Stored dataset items
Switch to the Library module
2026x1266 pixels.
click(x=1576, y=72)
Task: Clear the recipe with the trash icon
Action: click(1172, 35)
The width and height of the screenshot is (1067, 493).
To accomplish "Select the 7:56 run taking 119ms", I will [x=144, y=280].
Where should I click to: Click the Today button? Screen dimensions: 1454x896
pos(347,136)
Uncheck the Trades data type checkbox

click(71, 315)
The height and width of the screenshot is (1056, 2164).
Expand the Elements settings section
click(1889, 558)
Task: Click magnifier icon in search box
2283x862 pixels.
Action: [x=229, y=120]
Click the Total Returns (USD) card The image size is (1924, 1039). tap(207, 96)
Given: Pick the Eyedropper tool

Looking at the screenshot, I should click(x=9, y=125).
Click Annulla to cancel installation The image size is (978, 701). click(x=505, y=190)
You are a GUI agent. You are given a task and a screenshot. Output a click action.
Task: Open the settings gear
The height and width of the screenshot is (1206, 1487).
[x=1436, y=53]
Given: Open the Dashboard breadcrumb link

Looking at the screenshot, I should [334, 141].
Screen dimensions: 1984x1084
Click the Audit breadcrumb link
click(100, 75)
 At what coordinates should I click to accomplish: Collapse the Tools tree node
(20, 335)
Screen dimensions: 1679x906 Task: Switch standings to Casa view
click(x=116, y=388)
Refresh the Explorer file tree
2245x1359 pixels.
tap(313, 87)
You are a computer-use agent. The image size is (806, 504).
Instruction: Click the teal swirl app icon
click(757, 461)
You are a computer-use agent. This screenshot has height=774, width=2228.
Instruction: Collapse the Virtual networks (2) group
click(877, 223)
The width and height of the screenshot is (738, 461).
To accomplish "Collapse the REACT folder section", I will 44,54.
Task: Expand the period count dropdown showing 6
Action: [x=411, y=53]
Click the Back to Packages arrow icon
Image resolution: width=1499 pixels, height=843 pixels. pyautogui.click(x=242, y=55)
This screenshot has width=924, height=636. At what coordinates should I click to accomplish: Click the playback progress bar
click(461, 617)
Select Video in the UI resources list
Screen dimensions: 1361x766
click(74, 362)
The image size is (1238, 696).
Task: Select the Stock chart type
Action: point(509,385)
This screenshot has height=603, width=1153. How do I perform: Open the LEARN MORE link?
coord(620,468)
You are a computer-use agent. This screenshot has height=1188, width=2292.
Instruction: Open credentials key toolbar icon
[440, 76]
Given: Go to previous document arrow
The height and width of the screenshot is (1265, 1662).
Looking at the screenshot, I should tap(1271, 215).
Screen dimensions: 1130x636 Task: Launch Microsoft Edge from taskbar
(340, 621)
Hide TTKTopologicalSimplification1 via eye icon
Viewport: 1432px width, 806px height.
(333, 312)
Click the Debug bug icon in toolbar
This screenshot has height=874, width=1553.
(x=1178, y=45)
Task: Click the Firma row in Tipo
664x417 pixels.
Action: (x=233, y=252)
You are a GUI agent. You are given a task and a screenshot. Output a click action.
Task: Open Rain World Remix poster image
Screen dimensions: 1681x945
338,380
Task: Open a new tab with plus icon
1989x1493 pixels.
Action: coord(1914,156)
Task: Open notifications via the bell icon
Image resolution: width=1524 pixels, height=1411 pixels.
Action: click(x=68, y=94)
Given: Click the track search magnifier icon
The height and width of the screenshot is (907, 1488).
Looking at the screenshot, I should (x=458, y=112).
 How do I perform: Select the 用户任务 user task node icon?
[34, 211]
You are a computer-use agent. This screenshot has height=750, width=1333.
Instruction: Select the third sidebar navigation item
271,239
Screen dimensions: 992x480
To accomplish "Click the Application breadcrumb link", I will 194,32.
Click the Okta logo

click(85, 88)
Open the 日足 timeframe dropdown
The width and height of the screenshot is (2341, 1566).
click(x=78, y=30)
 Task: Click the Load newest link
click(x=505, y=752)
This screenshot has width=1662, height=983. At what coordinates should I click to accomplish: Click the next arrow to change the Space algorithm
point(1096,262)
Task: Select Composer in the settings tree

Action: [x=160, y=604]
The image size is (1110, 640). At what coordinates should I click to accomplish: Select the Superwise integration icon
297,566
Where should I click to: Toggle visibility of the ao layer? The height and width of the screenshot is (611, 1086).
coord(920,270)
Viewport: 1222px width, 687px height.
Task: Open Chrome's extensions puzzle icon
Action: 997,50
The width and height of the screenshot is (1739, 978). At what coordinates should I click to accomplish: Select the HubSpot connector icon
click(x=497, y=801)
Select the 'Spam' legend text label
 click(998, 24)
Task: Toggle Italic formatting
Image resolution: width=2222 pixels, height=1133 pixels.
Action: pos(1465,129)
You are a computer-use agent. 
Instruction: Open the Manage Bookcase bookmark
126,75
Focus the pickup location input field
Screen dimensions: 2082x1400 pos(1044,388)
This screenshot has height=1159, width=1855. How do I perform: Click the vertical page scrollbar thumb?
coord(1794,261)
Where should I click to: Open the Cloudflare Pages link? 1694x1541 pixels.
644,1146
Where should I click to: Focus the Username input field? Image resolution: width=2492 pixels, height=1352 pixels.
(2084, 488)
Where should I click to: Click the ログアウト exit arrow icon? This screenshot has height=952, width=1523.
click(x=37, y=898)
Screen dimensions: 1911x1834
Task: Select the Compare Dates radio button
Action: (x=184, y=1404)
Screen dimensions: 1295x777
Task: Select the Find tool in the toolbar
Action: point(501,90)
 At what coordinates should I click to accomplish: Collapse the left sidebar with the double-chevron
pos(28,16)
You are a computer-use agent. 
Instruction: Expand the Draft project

_Task details_
So that nothing differs from the original, transcribe all of the records above.

_Expected answer_
Switch to the Library module
2026x1266 pixels.
click(x=1576, y=72)
Task: Clear the recipe with the trash icon
Action: click(1172, 35)
The width and height of the screenshot is (1067, 493).
To accomplish "Select the 7:56 run taking 119ms", I will [x=144, y=280].
Where should I click to: Click the Today button? Screen dimensions: 1454x896
pos(347,136)
Uncheck the Trades data type checkbox

click(71, 315)
The height and width of the screenshot is (1056, 2164).
Expand the Elements settings section
click(1889, 558)
Task: Click magnifier icon in search box
2283x862 pixels.
Action: [x=229, y=120]
Click the Total Returns (USD) card The image size is (1924, 1039). tap(207, 96)
Given: Pick the Eyedropper tool

Looking at the screenshot, I should click(x=9, y=125).
Click Annulla to cancel installation The image size is (978, 701). click(x=505, y=190)
You are a GUI agent. You are given a task and a screenshot. Output a click action.
Task: Open the settings gear
The height and width of the screenshot is (1206, 1487).
[x=1436, y=53]
Given: Open the Dashboard breadcrumb link

Looking at the screenshot, I should [334, 141].
Screen dimensions: 1984x1084
Click the Audit breadcrumb link
click(100, 75)
 At what coordinates should I click to accomplish: Collapse the Tools tree node
(20, 335)
Screen dimensions: 1679x906 Task: Switch standings to Casa view
click(x=116, y=388)
Refresh the Explorer file tree
2245x1359 pixels.
tap(313, 87)
You are a computer-use agent. The image size is (806, 504).
Instruction: Click the teal swirl app icon
click(757, 461)
You are a computer-use agent. This screenshot has height=774, width=2228.
Instruction: Collapse the Virtual networks (2) group
click(877, 223)
The width and height of the screenshot is (738, 461).
To accomplish "Collapse the REACT folder section", I will 44,54.
Task: Expand the period count dropdown showing 6
Action: [x=411, y=53]
Click the Back to Packages arrow icon
Image resolution: width=1499 pixels, height=843 pixels. pyautogui.click(x=242, y=55)
This screenshot has width=924, height=636. At what coordinates should I click to accomplish: Click the playback progress bar
click(461, 617)
Select Video in the UI resources list
Screen dimensions: 1361x766
click(74, 362)
The image size is (1238, 696).
Task: Select the Stock chart type
Action: point(509,385)
This screenshot has height=603, width=1153. How do I perform: Open the LEARN MORE link?
coord(620,468)
You are a computer-use agent. This screenshot has height=1188, width=2292.
Instruction: Open credentials key toolbar icon
[440, 76]
Given: Go to previous document arrow
The height and width of the screenshot is (1265, 1662).
Looking at the screenshot, I should tap(1271, 215).
Screen dimensions: 1130x636 Task: Launch Microsoft Edge from taskbar
(340, 621)
Hide TTKTopologicalSimplification1 via eye icon
Viewport: 1432px width, 806px height.
(333, 312)
Click the Debug bug icon in toolbar
This screenshot has height=874, width=1553.
(x=1178, y=45)
Task: Click the Firma row in Tipo
664x417 pixels.
Action: (x=233, y=252)
You are a GUI agent. You are given a task and a screenshot. Output a click action.
Task: Open Rain World Remix poster image
Screen dimensions: 1681x945
338,380
Task: Open a new tab with plus icon
1989x1493 pixels.
Action: coord(1914,156)
Task: Open notifications via the bell icon
Image resolution: width=1524 pixels, height=1411 pixels.
Action: click(x=68, y=94)
Given: Click the track search magnifier icon
The height and width of the screenshot is (907, 1488).
Looking at the screenshot, I should (x=458, y=112).
 How do I perform: Select the 用户任务 user task node icon?
[34, 211]
You are a computer-use agent. This screenshot has height=750, width=1333.
Instruction: Select the third sidebar navigation item
271,239
Screen dimensions: 992x480
To accomplish "Click the Application breadcrumb link", I will 194,32.
Click the Okta logo

click(85, 88)
Open the 日足 timeframe dropdown
The width and height of the screenshot is (2341, 1566).
click(x=78, y=30)
 Task: Click the Load newest link
click(x=505, y=752)
This screenshot has width=1662, height=983. At what coordinates should I click to accomplish: Click the next arrow to change the Space algorithm
point(1096,262)
Task: Select Composer in the settings tree

Action: [x=160, y=604]
The image size is (1110, 640). At what coordinates should I click to accomplish: Select the Superwise integration icon
297,566
Where should I click to: Toggle visibility of the ao layer? The height and width of the screenshot is (611, 1086).
coord(920,270)
Viewport: 1222px width, 687px height.
Task: Open Chrome's extensions puzzle icon
Action: 997,50
The width and height of the screenshot is (1739, 978). At what coordinates should I click to accomplish: Select the HubSpot connector icon
click(x=497, y=801)
Select the 'Spam' legend text label
 click(998, 24)
Task: Toggle Italic formatting
Image resolution: width=2222 pixels, height=1133 pixels.
Action: pos(1465,129)
You are a computer-use agent. 
Instruction: Open the Manage Bookcase bookmark
126,75
Focus the pickup location input field
Screen dimensions: 2082x1400 pos(1044,388)
This screenshot has height=1159, width=1855. How do I perform: Click the vertical page scrollbar thumb?
coord(1794,261)
Where should I click to: Open the Cloudflare Pages link? 1694x1541 pixels.
644,1146
Where should I click to: Focus the Username input field? Image resolution: width=2492 pixels, height=1352 pixels.
(2084, 488)
Where should I click to: Click the ログアウト exit arrow icon? This screenshot has height=952, width=1523.
click(x=37, y=898)
Screen dimensions: 1911x1834
Task: Select the Compare Dates radio button
Action: (x=184, y=1404)
Screen dimensions: 1295x777
Task: Select the Find tool in the toolbar
Action: point(501,90)
 At what coordinates should I click to accomplish: Collapse the left sidebar with the double-chevron
pos(28,16)
You are a computer-use agent. 
Instruction: Expand the Draft project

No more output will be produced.